WHAT THE TASK ASKS -
Which book does the text on Australian innovation say every business leader in Australia ought to read?

## Begin TEXT EXTRACT

Because we have inherited a low-tech economy, we do not have a culture of active interchange and interaction between industry and researchers. The exception is in the areas of biotechnology, agricultural research, and innovation in primary industries. In most other areas, business and researchers continue to live within their self-contained silos. Some programmes like the Commonwealth's Co-operative Research Centres have started to open up dialogue, but we seem to still be a long way from breaking down the innovation apartheid of a silo - like culture. The blame for this cross-cultural stand-off is not one-sided with business. In my view, higher education's labour market structures and intellectual property policies do not make the ideal settings for entrepreneurial researchers or for cross migration with industry.

We know that the Australian economy performs least well in the more technology intensive industries. We also know that the new technologies will cause a lot of established firms to fail unless they catch the new wave and reinvent themselves. Scientists and technologists have the keys to this success and survival, and every company in the spotlight of technology change needs them on board, literally. I am not a fan of DIY management text books, but there is one book every business leader in Australia ought to read and think about: Clayton Christensen's 1997 book The Innovator's Dilemma: Why technology causes great firms to fail. The key message is in the title.

Let me give you a few examples of this innovation dilemma from my own personal experience in the information and communications sector.

Lets go back in time to the early 1980s. At that time I worked with Telecom Australia, now known as Telstra. When Telecom decided in 1981 to invest in a new digital data network there was absolutely no solid business case. No corporate board today would have given the green light to that investment. But Telecom's engineering dominated management team knew that the world was on the cusp of a digital revolution, and how right they proved to be, fortunately. But they took a punt on a technology insight. Last year I had a sense of déjà vu when I chaired the National Bandwidth Inquiry: everyone agrees that high capacity bandwidth is the future, but no one can quite work out the business model. The message is that disruptive technologies can cause great firms to fail because they fail to pick up the signals of change until it is too late.

Even high-technology companies need scientists and lateral thinkers to challenge their own conventional technology wisdom. Fast forward to 1995, and we see that some of Australia's and the world's leading companies nearly missed the Internet revolution. In 1995 both Telstra and Microsoft, to name but two, were adamant that the Internet was a blind alley, and not the future. It is a matter of modern legend how Microsoft then executed a corporate u-turn and took over the Internet browser market.

## End TEXT EXTRACT
## Begin DATASET CONTENT

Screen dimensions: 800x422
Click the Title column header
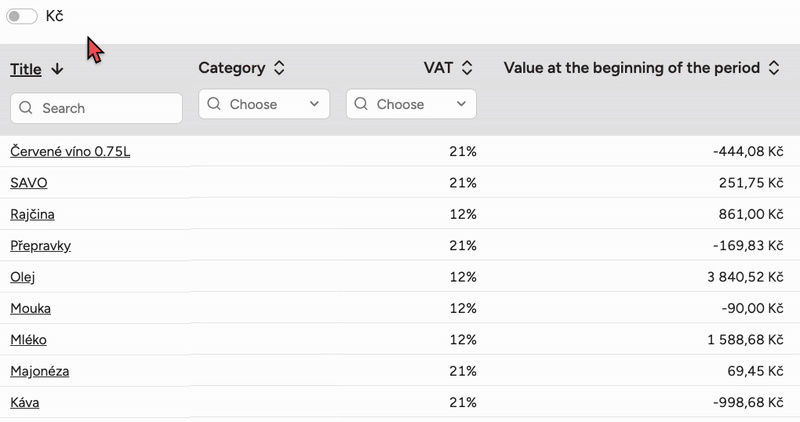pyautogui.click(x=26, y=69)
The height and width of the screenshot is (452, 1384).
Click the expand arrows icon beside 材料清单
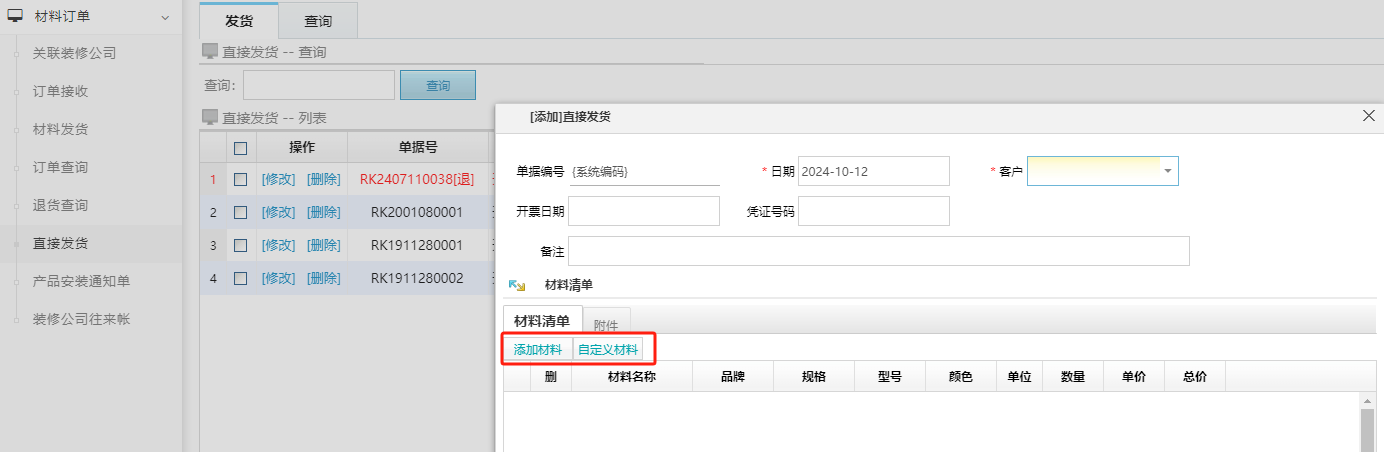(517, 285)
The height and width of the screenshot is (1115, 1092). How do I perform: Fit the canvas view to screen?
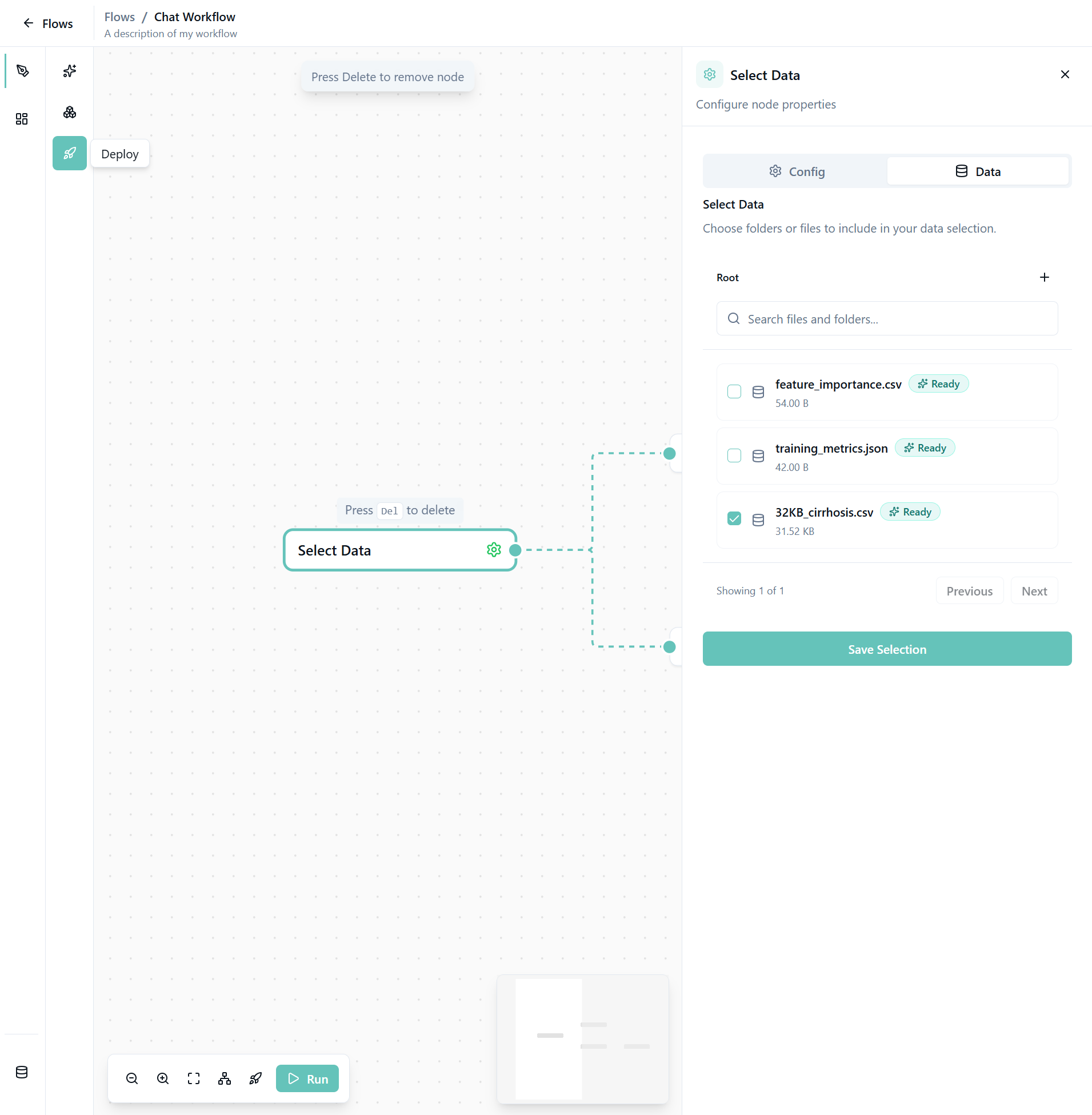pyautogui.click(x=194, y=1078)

## End DATASET CONTENT
## Begin DATASET CONTENT

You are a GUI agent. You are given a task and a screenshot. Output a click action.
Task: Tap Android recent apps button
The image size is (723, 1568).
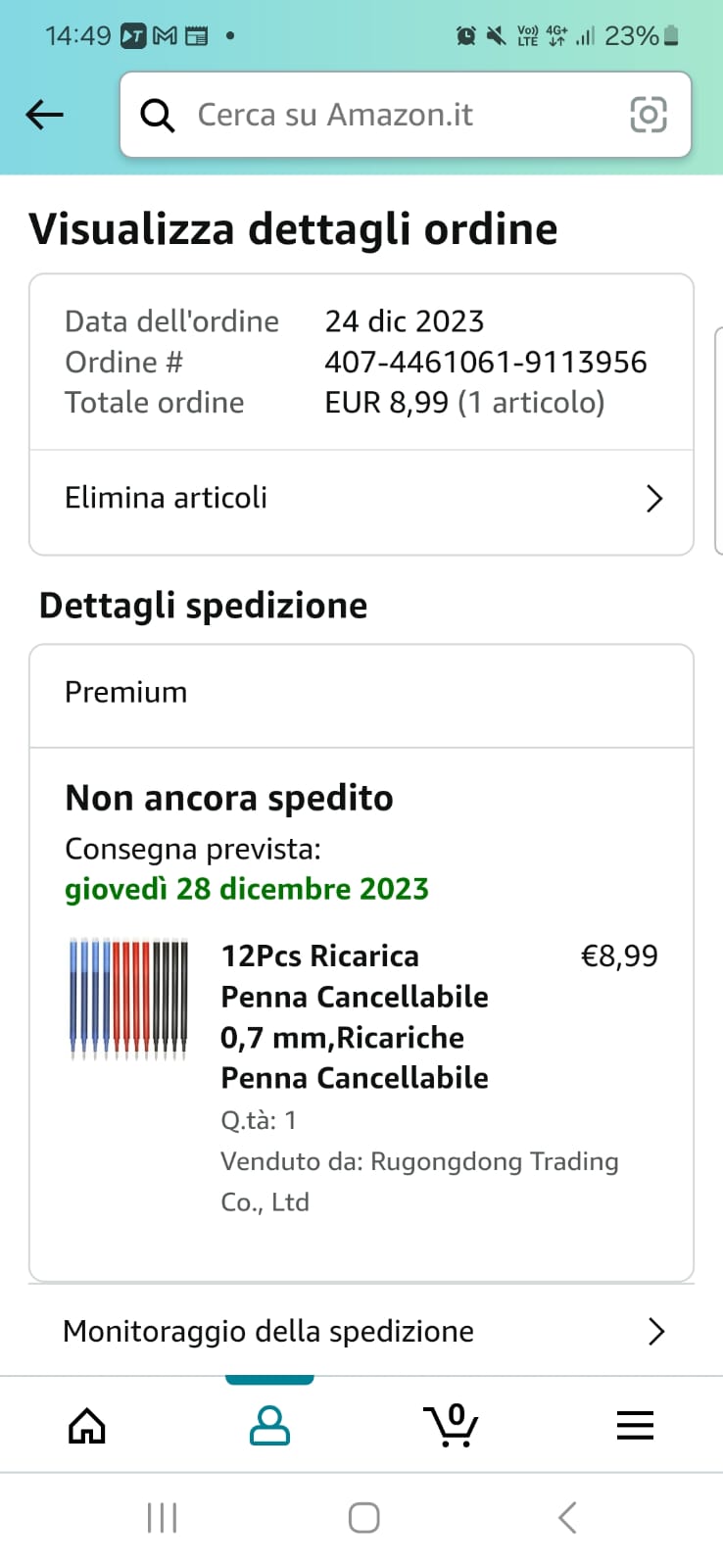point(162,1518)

## End DATASET CONTENT

EXPECTED OUTPUT -
Clayton Christensen's 1997 book The Innovator's Dilemma: Why technology causes great firms to fail.